Texto apresentado.

Nutrição enteral e glicemia

A recomendação 6 toca no manejo de hiperglicemia no paciente em alimentação enteral. Os autores sugerem que tanto pode ser o esquema BB como um baseado em NPH. Não parece haver diferenças importantes.

A escolha da estratégia é influenciada pela maneira que a dieta é administrada. Quando a dieta é feita em bolus, o paciente recebe uma insulina basal e uma rápida com componente prandial e correção antes de cada bolus de dieta. Se a dieta é contínua, a insulina lenta pode ser feita para atender a 50% da demanda diária de insulina e a insulina rápida de correção baseada em glicemias de horário (4 em 4 ou 6 em 6 horas) [3].

Antidiabéticos orais no hospital

A recomendação 7 traz o tópico bastante debatido de uso de antidiabéticos no hospital: "na maioria dos pacientes, nós sugerimos utilizar insulina ao invés de terapias não insulínicas".

São poucas as evidências nesse tema. Alguns estudos encontraram incidência alta de náuseas e vômitos com análogos da GLP-1 (os glutides) e aumento do risco de hipoglicemia com sulfoniluréias. Em pacientes estáveis antes da alta, é razoável começar terapias não insulínicas.

Os autores colocam que, se o quadro for leve em pacientes selecionados, os inibidores de DPP4 (as gliptinas) são uma opção. Esses pacientes são os que possuem HbA1C < 7,5; glicemia < 180 mg/dL e dose total de insulina antes da internação menor que 0,6 UI/kg. Se a glicemia se mantiver acima de 180 mg/dL, deve-se iniciar insulina.

Bebidas com carboidratos e contagem de carboidratos

Na recomendação 8, a diretriz orienta não administrar bebidas com carboidratos antes de cirurgias em pacientes com diabetes. Essa medida faz parte do protocolo Enhanced Recovery After Surgery (ERAS). A ideia dessa intervenção é que o carboidrato seria capaz de minimizar a resistência insulínica e catabolismo induzidos pelo estresse cirúrgico. Esse benefício é teórico e a intervenção pode ter malefícios, assim não deve ser feita.

A recomendação 9 é sobre contagem de carboidratos (CC). A CC é um método para calcular a dose de insulina prandial. A dose de insulina varia em função da carga glicêmica da refeição. Se o paciente não precisava de insulina antes da internação, o documento sugere não utilizar CC. Se o paciente utilizava insulina antes, a diretriz sugere que tanto faz utilizar CC ou realizar uma dose fixa.

Esquema de insulina no paciente internado

A recomendação 10 é a mais aguardada e trata sobre o esquema ideal de insulina para manejo da hiperglicemia dentro do hospital. A diretriz divide a recomendação em três:

  • Em pacientes sem diabetes com glicemia > 140 mg/dL, sugere-se terapia inicial com insulina de correção. Se o paciente tiver dois ou mais episódios de glicemia > 180 mg/dL no período de 24 horas, deve-se acrescentar insulina de horário.

Questão.
Por favor, diga, com base no texto apresentado, que parcela da demanda diária de insulina a insulina lenta pode atender quando a dieta é contínua. Os dados não são usados nesta questão.

Trecho dos dados.
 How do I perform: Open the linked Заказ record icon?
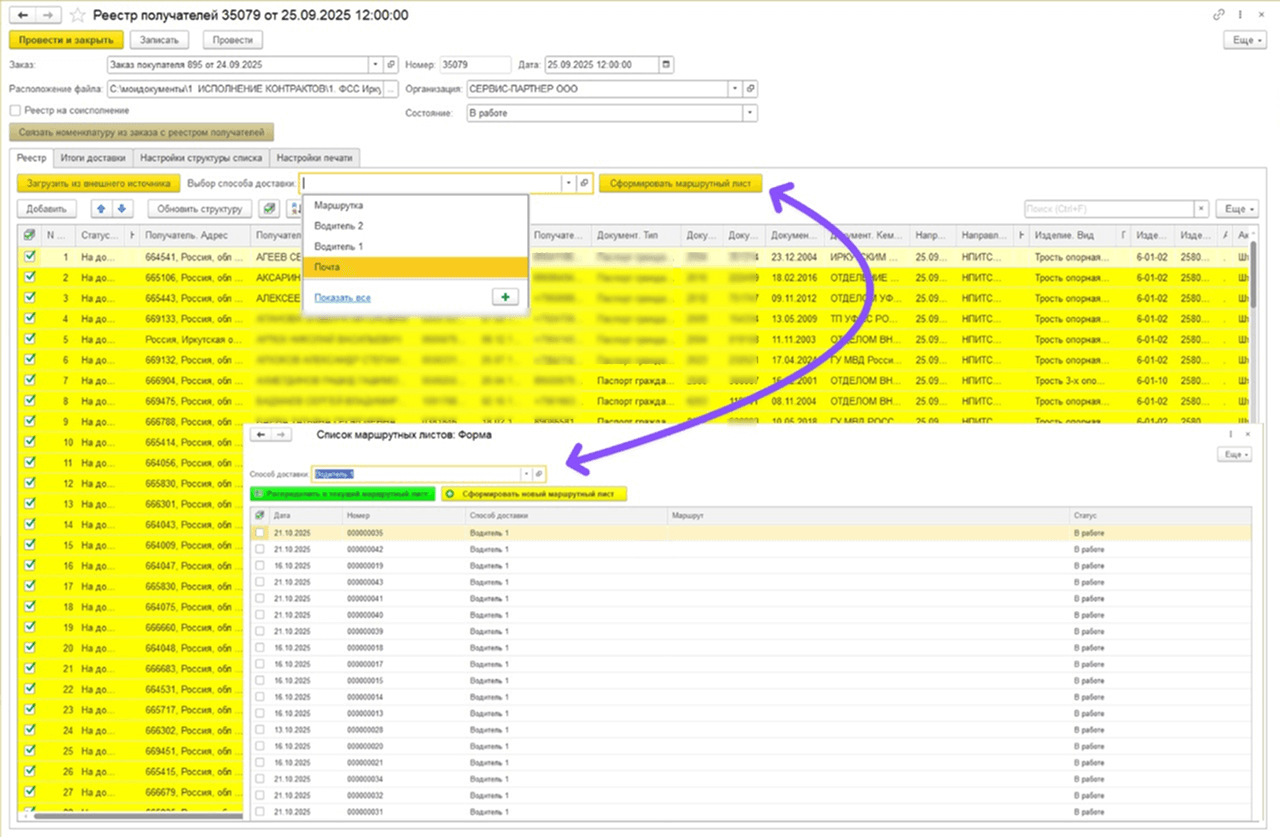click(391, 65)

Resposta.
50% da demanda diária de insulina.